C’est la même histoire dans la plupart des magasins de Gaza. Le propriétaire d’un magasin de volailles à côté du marchand de légumes ordonne à son personnel d’aller voir rapidement les deux clients qui viennent tout juste d’entrer dans la boutique. « Le pouvoir d’achat des clients a considérablement diminué », dit le propriétaire au Weekly. « Hier, vendredi, je n’ai pas vendu plus de 100 kilos de volaille. Dans le passé, nous avions l’habitude de vendre plus de 1000 kilos de volaille le vendredi. » Il poursuit : « les gens achètent plus de viande congelée et de poisson en raison de la grande différence de prix ».

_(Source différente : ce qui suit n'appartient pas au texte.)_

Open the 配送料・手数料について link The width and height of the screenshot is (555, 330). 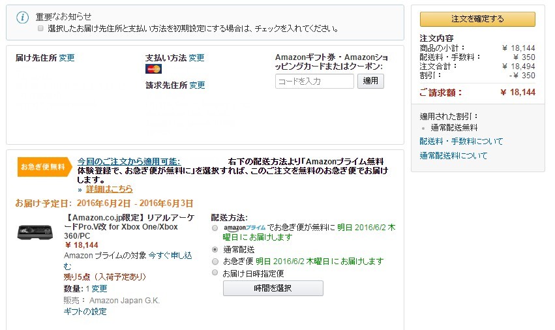[461, 142]
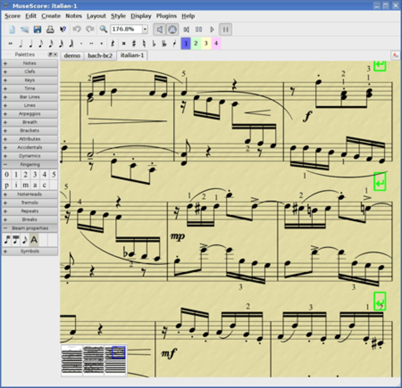
Task: Select the first page thumbnail in navigator
Action: [71, 359]
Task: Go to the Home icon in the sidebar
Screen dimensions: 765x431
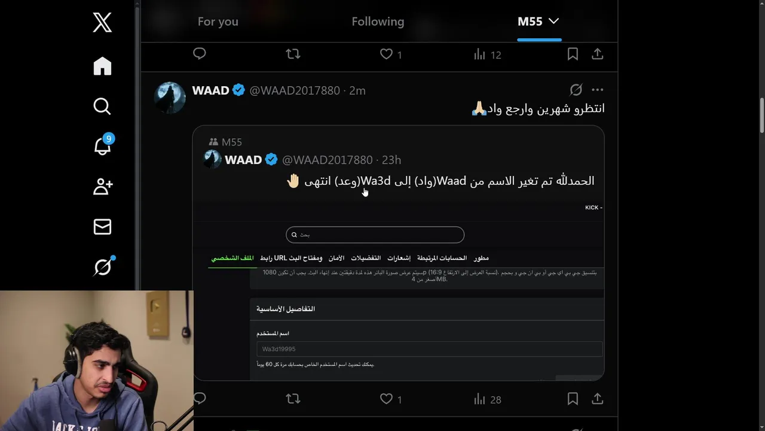Action: [102, 66]

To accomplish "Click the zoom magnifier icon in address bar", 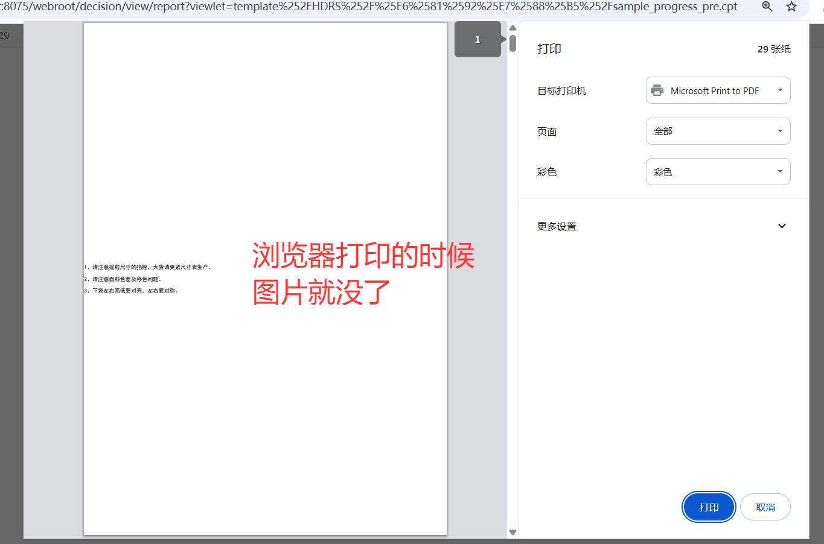I will [767, 7].
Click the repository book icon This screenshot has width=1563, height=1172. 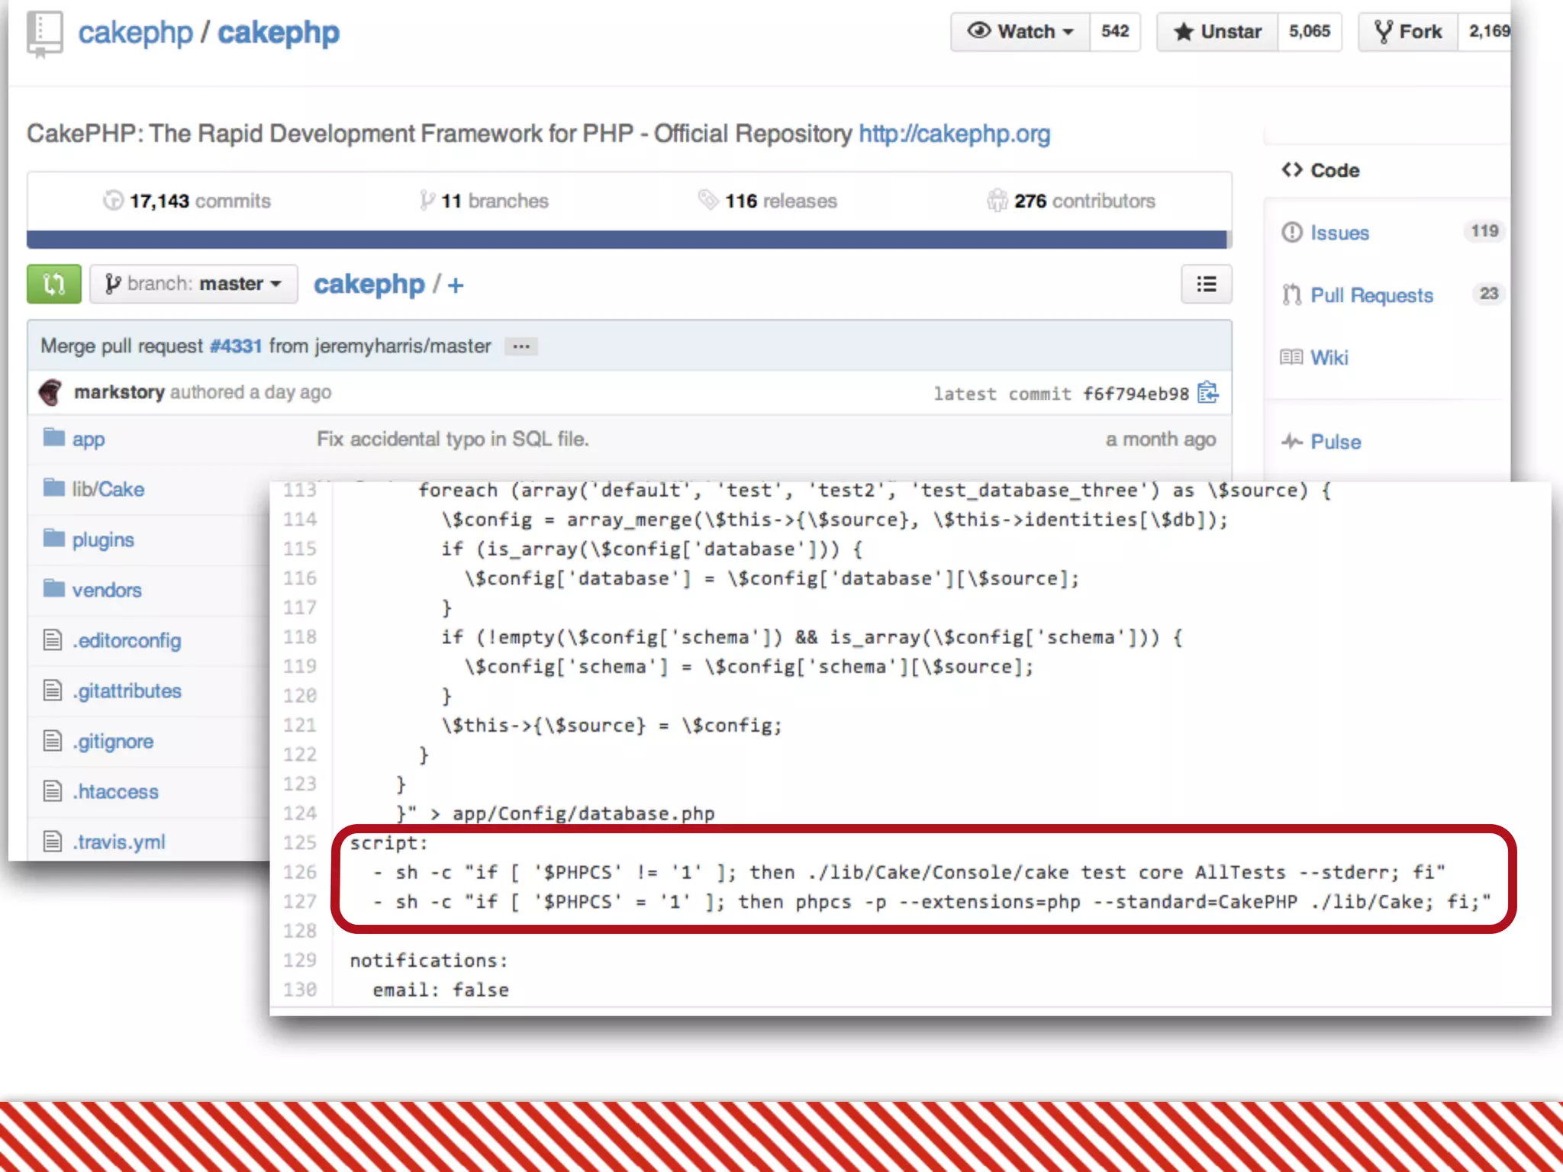click(44, 34)
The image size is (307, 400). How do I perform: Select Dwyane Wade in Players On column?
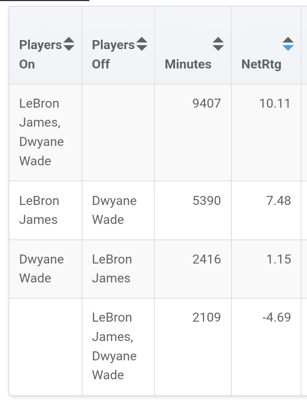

Il y a effectivement plus de gens dans une boutique qui vend de la viande congelée au bout de la rue. Salim, âgé de 38 ans et fonctionnaire, attend patiemment qu’on le serve. Il explique au Weekly que dans le passé il n’aurait jamais envisagé de manger de la viande congelée, mais maintenant, lui et sa famille comptent sur cela en raison des conditions économiques qui résultent de l’état de siège. Il a expliqué qu’un kilo de viande congelée coûte 12 shekels alors que l’équivalent en viande fraîche vaut 50 shekels. Deux de ses fils sont au collège, ce qui est coûteux, donc il est prudent sur la façon de dépenser ses revenus.
La récession a affecté non seulement le commerce mais aussi la santé. Le « European Eye Centre » est l’un des centres d’ophtalmologie les plus importants et les plus en vue à Gaza. Dans le passé, il était visité par de nombreux clients voulant des lunettes, des lentilles de contact et d’autres services. Mais samedi, il était presque complétement désert. Aujourd’hui, beaucoup vont à des centres de soins affiliés à des cliniques privées dépendant d’organismes de bienfaisance qui vendent des lunettes pour beaucoup moins cher que d’autres magasins.
C’est également le cas dans des centres privés qui ont perdu la plupart de leurs patients, lesquels ont maintenant choisi d’aller dans les dispensaires de l’UNRWA qui proposent des soins dentaires gratuits.
A l’occasion des 1000 jours de siège contre Gaza, le Comité Populaire Contre le Siège (PCAS) a publié des statistiques concernant les effets du blocus sur les Palestiniens. Le président du PCAS, Jamal Al-Khudari, a révélé que 500 Palestiniens sont décédés à la suite du siège, que le chômage a atteint 80 % et que le revenu quotidien moyen par personne est de 2 dollars. Al-Khudari a noté que l’économie palestinienne est très durement frappée, avec 140 000 Palestiniens de plus devenus chômeurs dans la bande de Gaza et un million de Palestiniens vivant de l’aide arabe et internationale ou des Nations Unies.
« Le siège a affecté tous les aspects de la vie, que ce soit en termes de santé, de vie de la société ou d’environnement », a-t-il déclaré. « Il frappe les travailleurs, les propriétaires d’usines, les entreprises et les institutions économiques. » Al-Khudari ajoute que 50 % des enfants de Gaza souffrent d’anémie et de malnutrition, tandis que les pêcheurs et les agriculteurs luttent pour survivre et que 3500 usines et ateliers ont fermé leurs portes. Il a exhorté à intensifier l’action dans toutes les capitales du monde pour que soit mis fin au siège.